# WHAT IS BEING ASKED
What you print must match the data line for line.

# Items from a data source
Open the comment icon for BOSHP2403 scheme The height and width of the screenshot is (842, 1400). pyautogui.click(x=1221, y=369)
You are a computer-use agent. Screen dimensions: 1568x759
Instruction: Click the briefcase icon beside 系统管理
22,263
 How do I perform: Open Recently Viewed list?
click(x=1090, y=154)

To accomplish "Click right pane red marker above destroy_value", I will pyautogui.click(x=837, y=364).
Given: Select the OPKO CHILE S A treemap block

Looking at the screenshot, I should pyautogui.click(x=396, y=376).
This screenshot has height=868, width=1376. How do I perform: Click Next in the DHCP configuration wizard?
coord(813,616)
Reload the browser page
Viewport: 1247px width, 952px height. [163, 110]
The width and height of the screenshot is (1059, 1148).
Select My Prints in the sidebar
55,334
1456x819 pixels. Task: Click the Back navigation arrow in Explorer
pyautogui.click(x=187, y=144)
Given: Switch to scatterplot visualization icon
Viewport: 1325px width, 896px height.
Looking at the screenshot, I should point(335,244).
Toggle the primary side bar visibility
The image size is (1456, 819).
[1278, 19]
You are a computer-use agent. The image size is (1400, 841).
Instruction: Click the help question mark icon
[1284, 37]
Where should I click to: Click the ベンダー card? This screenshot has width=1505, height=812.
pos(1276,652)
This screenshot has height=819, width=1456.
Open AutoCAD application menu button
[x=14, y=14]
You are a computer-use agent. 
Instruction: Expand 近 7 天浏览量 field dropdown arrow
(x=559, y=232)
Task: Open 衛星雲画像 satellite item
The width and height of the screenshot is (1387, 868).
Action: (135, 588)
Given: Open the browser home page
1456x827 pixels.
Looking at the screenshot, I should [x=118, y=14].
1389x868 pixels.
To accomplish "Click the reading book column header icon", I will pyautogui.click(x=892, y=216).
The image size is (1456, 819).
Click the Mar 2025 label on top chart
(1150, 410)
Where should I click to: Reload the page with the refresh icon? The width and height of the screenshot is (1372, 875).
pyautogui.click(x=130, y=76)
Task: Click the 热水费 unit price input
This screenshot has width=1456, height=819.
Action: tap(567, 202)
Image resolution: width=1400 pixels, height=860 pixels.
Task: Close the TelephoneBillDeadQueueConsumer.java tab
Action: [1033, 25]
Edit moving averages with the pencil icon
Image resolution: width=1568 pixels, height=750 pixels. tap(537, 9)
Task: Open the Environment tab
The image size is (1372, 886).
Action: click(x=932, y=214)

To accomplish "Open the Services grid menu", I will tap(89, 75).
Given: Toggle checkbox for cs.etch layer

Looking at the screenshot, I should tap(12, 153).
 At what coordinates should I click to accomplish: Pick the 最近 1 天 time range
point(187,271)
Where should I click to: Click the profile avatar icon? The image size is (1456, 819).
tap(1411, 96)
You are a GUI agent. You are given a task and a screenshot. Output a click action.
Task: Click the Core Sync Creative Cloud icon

# WRITTEN SOLUTION
Open the comment icon for BOSHP2403 scheme The height and width of the screenshot is (842, 1400). pyautogui.click(x=1221, y=369)
You are a computer-use agent. Screen dimensions: 1568x759
Instruction: Click the briefcase icon beside 系统管理
22,263
 How do I perform: Open Recently Viewed list?
click(x=1090, y=154)

To accomplish "Click right pane red marker above destroy_value", I will pyautogui.click(x=837, y=364).
Given: Select the OPKO CHILE S A treemap block

Looking at the screenshot, I should pyautogui.click(x=396, y=376).
This screenshot has height=868, width=1376. How do I perform: Click Next in the DHCP configuration wizard?
coord(813,616)
Reload the browser page
Viewport: 1247px width, 952px height. [163, 110]
The width and height of the screenshot is (1059, 1148).
Select My Prints in the sidebar
55,334
1456x819 pixels. Task: Click the Back navigation arrow in Explorer
pyautogui.click(x=187, y=144)
Given: Switch to scatterplot visualization icon
Viewport: 1325px width, 896px height.
Looking at the screenshot, I should point(335,244).
Toggle the primary side bar visibility
The image size is (1456, 819).
[1278, 19]
You are a computer-use agent. The image size is (1400, 841).
Instruction: Click the help question mark icon
[1284, 37]
Where should I click to: Click the ベンダー card? This screenshot has width=1505, height=812.
pos(1276,652)
This screenshot has height=819, width=1456.
Open AutoCAD application menu button
[x=14, y=14]
You are a computer-use agent. 
Instruction: Expand 近 7 天浏览量 field dropdown arrow
(x=559, y=232)
Task: Open 衛星雲画像 satellite item
The width and height of the screenshot is (1387, 868).
Action: (135, 588)
Given: Open the browser home page
1456x827 pixels.
Looking at the screenshot, I should [x=118, y=14].
1389x868 pixels.
To accomplish "Click the reading book column header icon", I will pyautogui.click(x=892, y=216).
The image size is (1456, 819).
Click the Mar 2025 label on top chart
(1150, 410)
Where should I click to: Reload the page with the refresh icon? The width and height of the screenshot is (1372, 875).
pyautogui.click(x=130, y=76)
Task: Click the 热水费 unit price input
This screenshot has width=1456, height=819.
Action: tap(567, 202)
Image resolution: width=1400 pixels, height=860 pixels.
Task: Close the TelephoneBillDeadQueueConsumer.java tab
Action: [1033, 25]
Edit moving averages with the pencil icon
Image resolution: width=1568 pixels, height=750 pixels. tap(537, 9)
Task: Open the Environment tab
The image size is (1372, 886).
Action: click(x=932, y=214)

To accomplish "Open the Services grid menu", I will tap(89, 75).
Given: Toggle checkbox for cs.etch layer

Looking at the screenshot, I should tap(12, 153).
 At what coordinates should I click to accomplish: Pick the 最近 1 天 time range
point(187,271)
Where should I click to: Click the profile avatar icon? The image size is (1456, 819).
tap(1411, 96)
You are a GUI agent. You are given a task and a screenshot. Output a click action.
Task: Click the Core Sync Creative Cloud icon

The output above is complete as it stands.